*Task directions*. Write out exactly the lines from the one containing "Click the Spanish" through the last line of the records below, and no others.

[Given records Boundary: Start]

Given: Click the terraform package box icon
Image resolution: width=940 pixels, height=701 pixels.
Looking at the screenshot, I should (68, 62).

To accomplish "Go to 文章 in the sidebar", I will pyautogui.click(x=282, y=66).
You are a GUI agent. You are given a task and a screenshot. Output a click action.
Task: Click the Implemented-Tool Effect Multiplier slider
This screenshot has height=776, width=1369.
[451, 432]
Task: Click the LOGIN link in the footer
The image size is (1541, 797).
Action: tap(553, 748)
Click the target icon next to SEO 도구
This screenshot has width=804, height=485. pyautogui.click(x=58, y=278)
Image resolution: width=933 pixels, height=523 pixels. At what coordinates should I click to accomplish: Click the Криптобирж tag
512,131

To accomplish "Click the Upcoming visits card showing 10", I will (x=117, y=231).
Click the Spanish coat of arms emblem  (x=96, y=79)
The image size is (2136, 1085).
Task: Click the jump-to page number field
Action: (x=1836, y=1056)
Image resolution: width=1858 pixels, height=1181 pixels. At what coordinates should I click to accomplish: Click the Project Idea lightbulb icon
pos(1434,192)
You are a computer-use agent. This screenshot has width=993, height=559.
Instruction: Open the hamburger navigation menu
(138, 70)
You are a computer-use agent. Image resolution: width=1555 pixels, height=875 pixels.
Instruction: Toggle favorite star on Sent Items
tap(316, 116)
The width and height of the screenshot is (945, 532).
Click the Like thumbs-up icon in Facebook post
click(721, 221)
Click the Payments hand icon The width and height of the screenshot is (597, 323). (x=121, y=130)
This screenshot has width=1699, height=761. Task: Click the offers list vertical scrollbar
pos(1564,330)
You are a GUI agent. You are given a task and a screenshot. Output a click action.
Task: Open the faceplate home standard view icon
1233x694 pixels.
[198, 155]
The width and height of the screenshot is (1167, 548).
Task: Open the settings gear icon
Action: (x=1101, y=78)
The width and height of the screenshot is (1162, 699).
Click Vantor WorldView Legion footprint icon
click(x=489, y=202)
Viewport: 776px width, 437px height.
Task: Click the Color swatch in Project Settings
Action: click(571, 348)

[Given records Boundary: End]

*Exercise solution*.
Click the Spanish coat of arms emblem  (x=96, y=79)
The image size is (2136, 1085).
Task: Click the jump-to page number field
Action: (x=1836, y=1056)
Image resolution: width=1858 pixels, height=1181 pixels. At what coordinates should I click to accomplish: Click the Project Idea lightbulb icon
pos(1434,192)
You are a computer-use agent. This screenshot has width=993, height=559.
Instruction: Open the hamburger navigation menu
(138, 70)
You are a computer-use agent. Image resolution: width=1555 pixels, height=875 pixels.
Instruction: Toggle favorite star on Sent Items
tap(316, 116)
The width and height of the screenshot is (945, 532).
Click the Like thumbs-up icon in Facebook post
click(721, 221)
Click the Payments hand icon The width and height of the screenshot is (597, 323). (x=121, y=130)
This screenshot has width=1699, height=761. Task: Click the offers list vertical scrollbar
pos(1564,330)
You are a GUI agent. You are given a task and a screenshot. Output a click action.
Task: Open the faceplate home standard view icon
1233x694 pixels.
[198, 155]
The width and height of the screenshot is (1167, 548).
Task: Open the settings gear icon
Action: (x=1101, y=78)
The width and height of the screenshot is (1162, 699).
Click Vantor WorldView Legion footprint icon
click(x=489, y=202)
Viewport: 776px width, 437px height.
Task: Click the Color swatch in Project Settings
Action: click(571, 348)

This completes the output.